Tuesday, September 1, 2009

Harvest Impact: And Both Are Preserved

By Wayman Ming Jr., General Secretary
What a contrast! In the previous edition of The Messenger, the focus was “next gen. ministry.” In this edition, senior adult ministry! One of the greatest tensions existing in every generation is ministering to the younger generation and the older generation. And yet, Jesus brought such a simplistic answer to this generational issue when He uttered the words: “and both are preserved” (Matthew 9:17).

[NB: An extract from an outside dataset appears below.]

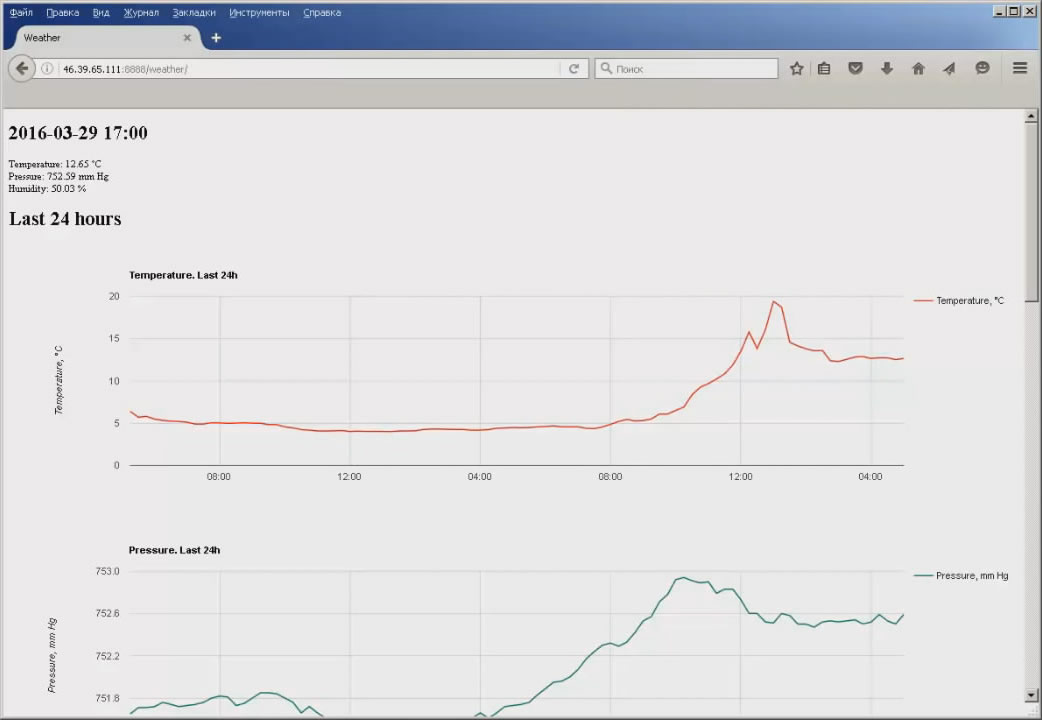Open the bookmarks list icon

point(824,69)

Of course, Jesus is speaking here about wine and wineskins. Unfortunately the contextual pitfall is to only focus on the wine and miss the attention that Jesus gives to the wineskins. The reality is that we can’t have new wine without new wineskins and old wine without old wineskins. The wineskins are necessary to preserve the wine.

We’ve got to have the new wineskins, and we’ve got to have the old wineskins. We’ve got to have the new, and we’ve got to have the old. We’ve got to have both. Both must be included. Both must have a place. Both must have a part. Both must be preserved.

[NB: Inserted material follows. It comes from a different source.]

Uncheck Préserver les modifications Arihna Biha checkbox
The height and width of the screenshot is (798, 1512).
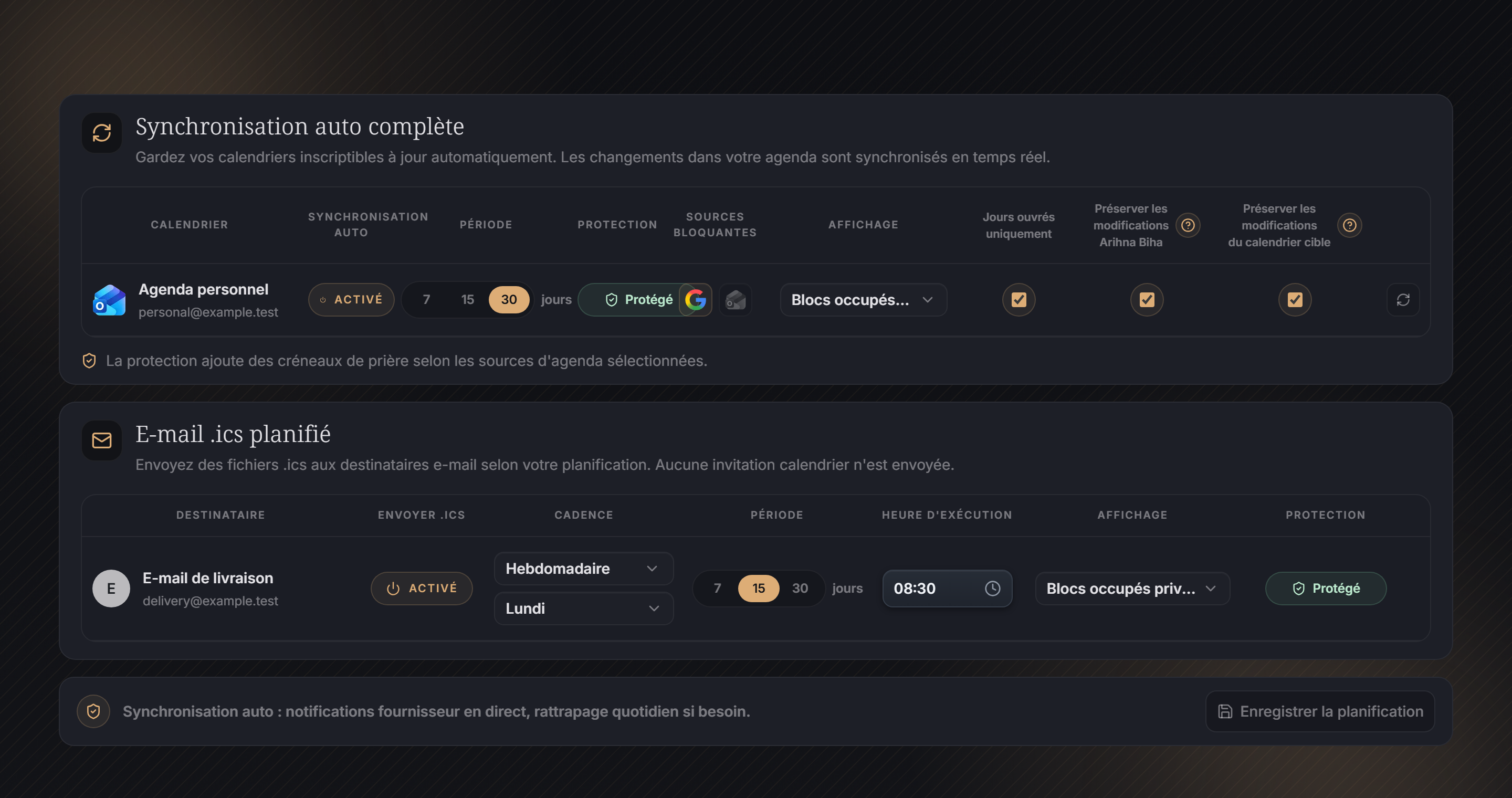pyautogui.click(x=1147, y=300)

The strife that exists in next gen. ministry and senior adult ministry exists because of exclusivity. The exclusive mind-set declares, “The new wine and new wineskins are better so we don’t need the old wine and the old wineskins.” Or, “The old wine and the old wineskins are better so we don’t need the new wine and the new wineskins.” In truth, Jesus is addressing that very attitude when He declares, “and both are preserved.” Nowhere do we see the implication that Jesus desires any of the wine to perish. Allow me to make two simple observations . . . .

We need the new wineskins or we will run out of wine.

Unless we have new wine and new wineskins, we run out of old wine and old wineskins. If we don’t have next gen. ministry, we run out of wine. If we don’t train our Joshuas and Elishas, we run out of wine. If we don’t include our Joshuas and Elishas in the decisionmaking processes, implementation and planning strategies, vision casting and ministries of our churches, we will miss out on the new wine. Some may say that the old wine is better, but that doesn’t change the fact that we still need the new wineskins and the new wine or we will run out.

We need the old wineskins to add value to the wine.

The older the wine skin, the more valuable the wine! Winston Churchill once said, “The farther one looks back in history, the farther one sees into the future.” Methods and programs are not longterm, but the foundational principles that created them and supported them are. The more we affirm the principles of the past, the more we build on a foundation for the future.

Continuously throughout Scripture, we are reminded of the truth that God is a generational God—the God of Abraham, Isaac and Jacob. There are lists of entire families, such as found in Genesis 5, “This is the book of the generations of Adam” (verse 1). And in 6:9: “These are the records of the generations of Noah.” Scripture obviously took the theme of generations seriously and affirmed the different nature of generations—particularly that some generations were more responsive to the gospel than others. What is more, the Bible affirmed that there is a natural succession of generations: “A generation goes and a generation comes, But the earth remains forever” (Ecclesiastes 1:4, NASU). The point is: every generation has value and adds value.

Allow me to close with the brief example of television. Televisions first became available in 1939. The battery-powered television arrived in 1950. In 1956 the first portable black-and-white television set was introduced. NBC began broadcasting all programs in color in 1966. By the early 1980s, 98 percent of all homes in the United States owned at least one TV set, and some even more. Today we have HDTV (high-definition television), and some predict that we will soon have hologram televisions where three-dimensional figures acting out scenes on our living room floors. The reality is that if there had not been a 1939 television, there would not be a 2009 television.

When we connect this example to a ministry perspective, we understand that if there had not been a 1939 generation of ministry, we would not have a 2009 generation of ministry. In other words, we need the old wine and wineskins and the new wine and wineskins. Or, in the words of Jesus, we must value the importance of “and both are preserved.”